SmallThinker-3B-Preview Overview
SmallThinker-3B-Preview is a 3.1 billion parameter language model developed by PowerInfer, fine-tuned from the Qwen2.5-3B-Instruct architecture. It is specifically engineered to improve mathematical and reasoning performance, as evidenced by its benchmark scores. The model supports a substantial context length of 32768 tokens.
Key Capabilities & Performance
SmallThinker-3B-Preview shows notable improvements over its base model and even GPT-4o in several mathematical and STEM-related benchmarks:
- AIME24: Achieves 16.667, significantly higher than Qwen2.5-3B-Instruct (6.67) and GPT-4o (9.3).
- GAOKAO2024: Scores 64.2 (Part I) and 57.1 (Part II), outperforming Qwen2.5-3B-Instruct.
- MMLU_STEM: Reaches 68.2, surpassing both Qwen2.5-3B-Instruct (59.8) and GPT-4o (64.2).

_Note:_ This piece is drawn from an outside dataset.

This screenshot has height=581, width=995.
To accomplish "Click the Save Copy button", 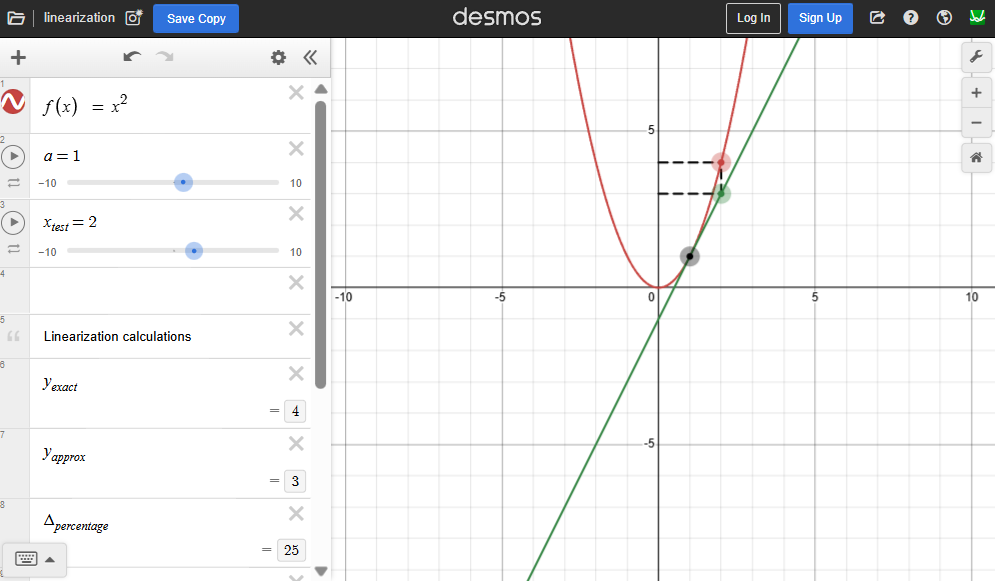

- AMPS_Hard: Scores 70, exceeding GPT-4o's 57.
Intended Use Cases
This model is particularly well-suited for:
- Edge Deployment: Its compact size makes it ideal for efficient deployment on devices with limited computational resources, including mobile phones, with support for PowerServe.
- Drafting for Larger Models: SmallThinker can function as a fast and efficient draft model for larger language models like QwQ-32B-Preview, offering significant speedups (e.g., 70% faster inference in llama.cpp).
Training Details
The model underwent a two-phase Supervised Fine-Tuning (SFT) process using 8 H100 GPUs. The training utilized the PowerInfer/QWQ-LONGCOT-500K dataset in the first phase, followed by a combination of PowerInfer/QWQ-LONGCOT-500K and PowerInfer/LONGCOT-Refine datasets in the second phase.
Limitations
Users should be aware of the following limitations:
- Language: Primarily trained on English datasets, limiting its capabilities in other languages.
- Knowledge & Reasoning: Due to its size and limited SFT data, its knowledge base and reasoning capabilities are constrained.
- Output Quality: May produce unpredictable or repetitive outputs, especially for high-difficulty questions. Adjusting
repetition_penaltyis recommended to mitigate repetition.